Sergio Andrada Lapenne

martes 20 de septiembre de 2011

Apuntes de viaje. Londres, setiembre de 2008

Desde el aeropuerto de Stansted tomamos un tren a la estación de Liverpol Street. Llegamos con ganas de ver la ciudad. Al bajar del tren se me cayó a las vías el parasol de la cámara, pero enseguida alguien me lo rescató. Era el trabajador de la estación, que antes, muy amablemente me había ayudado a bajar. La primera impresión fue muy buena, la estación nos pareció elegante y enorme. Y extrañas y llamativas todas las voces.
Antes de llegar al hotel paramos en una taberna que se me antojó auténtica. Estábamos con sed de novedad y de cerveza, y la hora era buena, como las dos de la tarde. El local me agradó aunque éramos casi los únicos. No sabía si pedir la cerveza o seguir curioseando. Se acercó una muchacha por detrás de la barra.

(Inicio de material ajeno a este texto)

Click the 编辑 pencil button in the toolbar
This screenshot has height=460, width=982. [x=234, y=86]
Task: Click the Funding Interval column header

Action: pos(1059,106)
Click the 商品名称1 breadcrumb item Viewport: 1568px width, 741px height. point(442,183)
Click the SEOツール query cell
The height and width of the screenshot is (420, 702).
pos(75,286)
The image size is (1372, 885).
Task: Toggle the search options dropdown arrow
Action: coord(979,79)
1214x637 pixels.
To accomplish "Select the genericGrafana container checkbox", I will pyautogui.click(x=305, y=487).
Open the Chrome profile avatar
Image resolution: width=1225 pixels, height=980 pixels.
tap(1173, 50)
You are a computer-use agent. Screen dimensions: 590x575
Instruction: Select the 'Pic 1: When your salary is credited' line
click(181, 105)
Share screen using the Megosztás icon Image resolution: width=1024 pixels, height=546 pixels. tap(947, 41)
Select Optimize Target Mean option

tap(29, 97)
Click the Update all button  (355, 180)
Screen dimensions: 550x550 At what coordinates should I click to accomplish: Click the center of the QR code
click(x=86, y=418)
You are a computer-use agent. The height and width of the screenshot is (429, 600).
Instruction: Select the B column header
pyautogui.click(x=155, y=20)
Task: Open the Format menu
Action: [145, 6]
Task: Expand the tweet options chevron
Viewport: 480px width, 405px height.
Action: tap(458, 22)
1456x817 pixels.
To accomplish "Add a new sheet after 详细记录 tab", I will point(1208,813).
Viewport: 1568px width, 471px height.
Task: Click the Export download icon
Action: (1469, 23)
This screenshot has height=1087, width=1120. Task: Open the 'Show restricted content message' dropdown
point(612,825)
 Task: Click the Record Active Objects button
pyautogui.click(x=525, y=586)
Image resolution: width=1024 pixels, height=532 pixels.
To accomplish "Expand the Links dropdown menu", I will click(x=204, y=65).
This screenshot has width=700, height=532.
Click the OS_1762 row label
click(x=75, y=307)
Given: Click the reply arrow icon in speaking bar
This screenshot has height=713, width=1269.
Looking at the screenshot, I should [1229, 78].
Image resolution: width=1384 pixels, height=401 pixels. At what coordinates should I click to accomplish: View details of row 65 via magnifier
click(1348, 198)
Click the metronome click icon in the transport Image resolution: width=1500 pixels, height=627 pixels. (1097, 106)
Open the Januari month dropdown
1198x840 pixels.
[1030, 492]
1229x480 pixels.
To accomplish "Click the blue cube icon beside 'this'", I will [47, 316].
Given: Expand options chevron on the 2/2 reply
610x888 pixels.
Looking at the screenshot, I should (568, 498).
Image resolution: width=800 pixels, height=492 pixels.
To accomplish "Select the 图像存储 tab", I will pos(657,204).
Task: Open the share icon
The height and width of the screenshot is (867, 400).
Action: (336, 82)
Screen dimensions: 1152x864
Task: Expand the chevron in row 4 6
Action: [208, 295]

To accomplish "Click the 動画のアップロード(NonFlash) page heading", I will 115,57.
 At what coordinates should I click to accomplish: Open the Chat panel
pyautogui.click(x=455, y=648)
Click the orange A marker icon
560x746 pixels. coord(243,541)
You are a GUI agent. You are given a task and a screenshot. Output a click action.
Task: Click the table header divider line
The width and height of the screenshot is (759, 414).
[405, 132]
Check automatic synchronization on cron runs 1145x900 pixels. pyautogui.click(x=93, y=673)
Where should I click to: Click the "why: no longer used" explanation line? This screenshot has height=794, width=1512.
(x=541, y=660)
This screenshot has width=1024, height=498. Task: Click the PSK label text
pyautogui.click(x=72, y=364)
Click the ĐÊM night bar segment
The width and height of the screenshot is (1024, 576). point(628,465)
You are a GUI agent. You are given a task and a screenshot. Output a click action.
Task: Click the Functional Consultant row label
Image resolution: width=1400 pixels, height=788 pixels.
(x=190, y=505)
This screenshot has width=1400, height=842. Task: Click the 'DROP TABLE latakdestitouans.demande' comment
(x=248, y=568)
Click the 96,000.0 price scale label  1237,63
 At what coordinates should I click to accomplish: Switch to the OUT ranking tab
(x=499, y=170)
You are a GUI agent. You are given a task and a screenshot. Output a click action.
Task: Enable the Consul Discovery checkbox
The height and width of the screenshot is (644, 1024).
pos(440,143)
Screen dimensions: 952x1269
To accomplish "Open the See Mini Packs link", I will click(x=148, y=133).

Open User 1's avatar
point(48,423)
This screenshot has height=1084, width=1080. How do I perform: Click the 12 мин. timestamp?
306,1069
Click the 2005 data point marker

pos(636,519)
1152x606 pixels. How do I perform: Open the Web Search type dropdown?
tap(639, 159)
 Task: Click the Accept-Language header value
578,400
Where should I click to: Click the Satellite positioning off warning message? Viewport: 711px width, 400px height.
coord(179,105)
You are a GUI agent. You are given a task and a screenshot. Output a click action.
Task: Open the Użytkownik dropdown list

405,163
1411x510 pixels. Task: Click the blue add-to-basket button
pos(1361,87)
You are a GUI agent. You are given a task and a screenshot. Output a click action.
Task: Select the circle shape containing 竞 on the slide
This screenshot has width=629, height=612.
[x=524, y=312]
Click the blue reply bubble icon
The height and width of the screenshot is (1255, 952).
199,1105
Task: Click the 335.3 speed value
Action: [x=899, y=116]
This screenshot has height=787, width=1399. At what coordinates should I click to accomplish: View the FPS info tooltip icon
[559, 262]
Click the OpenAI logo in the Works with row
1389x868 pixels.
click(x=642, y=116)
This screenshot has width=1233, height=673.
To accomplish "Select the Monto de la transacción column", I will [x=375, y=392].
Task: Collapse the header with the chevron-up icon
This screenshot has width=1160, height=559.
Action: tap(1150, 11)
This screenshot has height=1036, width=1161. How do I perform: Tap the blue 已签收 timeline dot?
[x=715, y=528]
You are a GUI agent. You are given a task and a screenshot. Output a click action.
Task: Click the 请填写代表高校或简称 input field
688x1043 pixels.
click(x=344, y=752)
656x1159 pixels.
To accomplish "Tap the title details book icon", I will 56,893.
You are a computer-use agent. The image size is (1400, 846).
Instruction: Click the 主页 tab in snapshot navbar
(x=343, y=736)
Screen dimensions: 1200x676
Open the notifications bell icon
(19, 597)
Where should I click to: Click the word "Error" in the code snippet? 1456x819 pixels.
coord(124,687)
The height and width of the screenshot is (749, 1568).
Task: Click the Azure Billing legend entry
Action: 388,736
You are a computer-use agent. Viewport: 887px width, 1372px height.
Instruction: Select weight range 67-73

Miraba yo las marcas y los surtidores allí donde de pronto me fijé en su cara. Qué bonita, pensé. Después, como pudimos, nos hicimos entender. Y le pedimos la cerveza más inglesa. Y nos sirvió la Bombardier.


Caminamos día y noche. Bueno, también nos desplazamos en autobús, donde podía subir con mi silla de ruedas y no tenía que pagar boleto. Tampoco pagué para entrar en los museos, ni tampoco para subir al London Eye. Metidos en una de las cápsulas de cristal dimos un giro en la gigantesca rueda pegados al rio Támesis. El cielo tenía negros nubarrones, pero de ese cielo caía una luz que daba al rio y a todo el paisaje un ambiente único. Cuando bajamos de la rueda, una mujer morena, joven, con una melena color naranja y con un vestido inspirado en la bandera estadounidense estaba delante de mí y de mi cámara. Se mostró reservada y tímida cuando le insinué que quería fotografiarla. Sin embargo estaba allí llamando la atención. Después de varios gestos indicándole que se dejara, por fin la retraté.

 
Una noche, Mónica y yo salimos a caminar con ánimos de conocer y así seguir pasándolo bien. Las rojas cabinas de madera del telephone inglés son un conocido icono, pero solo eso, un icono. La mayoría de las que vimos solo son una caja vacía y abandonada. Al ver un grupo de ellas en buen estado y funcionamiento, hice la foto de Mónica dentro de la cabina.


Íbamos recorriendo el Soho por unas calles alumbradas por una luz artificial cálida y tenue que amarilleaba el ambiente. Empezamos a ver que los pubs, bares y tabernas estaban llenos y que había mucha gente en la calle, a la puerta de los mismos.
Y toda esa gente hablaba animadamente, con sus vasos y copas en la mano, apiñados en las aceras y a las puertas de los negocios. Íbamos andando por la calle y al llegar a una esquina concurrida paseamos la mirada por una atestada taberna y por el montón de personas que estaban afuera. Alguien nos dijo algo.
Al detenernos vimos que nos hacían señas de que nos acercáramos y no lo dudamos. Antes que nada, ya tenía en mis manos un vaso de cerveza. Ya en el montón nos sentimos rodeados de sonrisas amables y buenos gestos. Había un pícaro con un mazo de cartas y una cara muy expresiva que me palmoteó la espalda y me demostró su arte de prestidigitador.
Muy simpático el hombre con su vestimenta negra y su sombrero a lo Gardel. Tanto que en un principio desconfié. Y me equivoqué. Enseguida se presentó una pareja, una inglesa y un inglés, que compartían momento y copas con el pícaro. Simpáticos, altos y guapos ella y él, tanto que no hizo falta mucho para que Mónica y yo nos sintiéramos bien. No sé nada de inglés, salvo alguna palabra suelta. Mónica se defiende mejor.
No hizo falta nada más para entendernos. El largo rato compartido fue muy bueno a pesar del espontaneo encuentro.